Há muita incompreensão sobre a democracia. Ora ela é confundida com um modo de administração política do Estado (ou com o chamado Estado de direito; ou pior, com eleições); ora com uma ideologia (e não raro alguém pergunta se ela não seria a mesma coisa que aquele tipo de sociedade imaginária pregada pelos anarquistas); ora, ainda, indaga-se se ela não seria uma utopia (tipo a sociedade sem classes do paraíso construído idealmente pelos comunistas).
Para tentar desfazer a confusão, comecemos pelo final, quer dizer, pela ideia – bastante generalizada – de que a democracia seria uma utopia.

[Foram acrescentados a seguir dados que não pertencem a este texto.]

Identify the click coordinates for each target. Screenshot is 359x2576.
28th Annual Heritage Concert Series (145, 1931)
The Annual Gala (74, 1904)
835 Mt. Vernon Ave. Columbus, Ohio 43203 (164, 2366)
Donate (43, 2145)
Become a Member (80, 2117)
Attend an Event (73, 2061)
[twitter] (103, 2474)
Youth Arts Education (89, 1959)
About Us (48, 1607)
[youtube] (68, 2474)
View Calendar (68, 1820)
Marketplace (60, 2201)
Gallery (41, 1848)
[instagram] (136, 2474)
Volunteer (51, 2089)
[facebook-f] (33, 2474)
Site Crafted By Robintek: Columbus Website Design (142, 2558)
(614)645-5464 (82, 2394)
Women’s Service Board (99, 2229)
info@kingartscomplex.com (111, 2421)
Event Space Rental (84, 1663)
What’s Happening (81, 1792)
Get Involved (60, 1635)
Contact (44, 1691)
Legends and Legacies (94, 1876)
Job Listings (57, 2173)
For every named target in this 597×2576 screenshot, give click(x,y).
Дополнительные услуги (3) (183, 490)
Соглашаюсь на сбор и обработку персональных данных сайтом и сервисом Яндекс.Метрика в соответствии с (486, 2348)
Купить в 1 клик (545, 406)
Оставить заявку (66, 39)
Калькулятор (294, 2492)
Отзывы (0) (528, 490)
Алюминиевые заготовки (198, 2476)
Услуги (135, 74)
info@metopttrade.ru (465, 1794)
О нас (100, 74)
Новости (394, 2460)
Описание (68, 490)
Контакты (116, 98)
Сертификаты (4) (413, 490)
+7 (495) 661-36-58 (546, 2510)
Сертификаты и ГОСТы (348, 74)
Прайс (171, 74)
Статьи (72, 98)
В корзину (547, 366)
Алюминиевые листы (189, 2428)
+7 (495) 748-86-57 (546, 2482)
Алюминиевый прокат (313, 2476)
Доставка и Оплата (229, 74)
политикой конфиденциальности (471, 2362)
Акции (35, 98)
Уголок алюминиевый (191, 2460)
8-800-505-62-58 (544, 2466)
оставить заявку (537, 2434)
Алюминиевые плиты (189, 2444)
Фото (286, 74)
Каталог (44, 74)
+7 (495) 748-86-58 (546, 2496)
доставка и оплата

Não! A democracia não é uma utopia. Quem precisa de utopia é a autocracia. Para a democracia não há um lugar (ou um não-lugar: u-topos) onde chegar. O amanhã da democracia chama-se hoje. Isso não significa que a democracia não seja tensionada pelo futuro desejado. Mas o tempo da democracia é o futuro antecipado, presentificado, ou seja a topia, o aqui e agora. Só assim ela se realiza: sendo o meio que realiza o seu fim (no sentido de finalidade – ou sentido – da política, quer dizer, a liberdade).
Nesse sentido, pode-se dizer que a democracia se realiza toda vez que adotamos modos não-guerreiros de regulação de conflitos. Sim, ela é composta por atos singulares e precários, não por altas estratégias de condução das massas para um porvir radiante. Realizar a democracia é mais ou menos como seguir aquela homilia do Paulo Brabo: um instante de cada vez.
Mas – atenção! – adotar modos não-guerreiros de regulação de conflitos só realiza a democracia em sociedades autocráticas (quer dizer, guerreiras). Pois a democracia é, no sentido forte do conceito, um processo de desconstituição de autocracia (assim ela foi inventada pelos antigos atenienses, contra a tirania dos psistrátidas e assim ela foi reinventada pelos modernos, contra o poder despótico de Carlos I).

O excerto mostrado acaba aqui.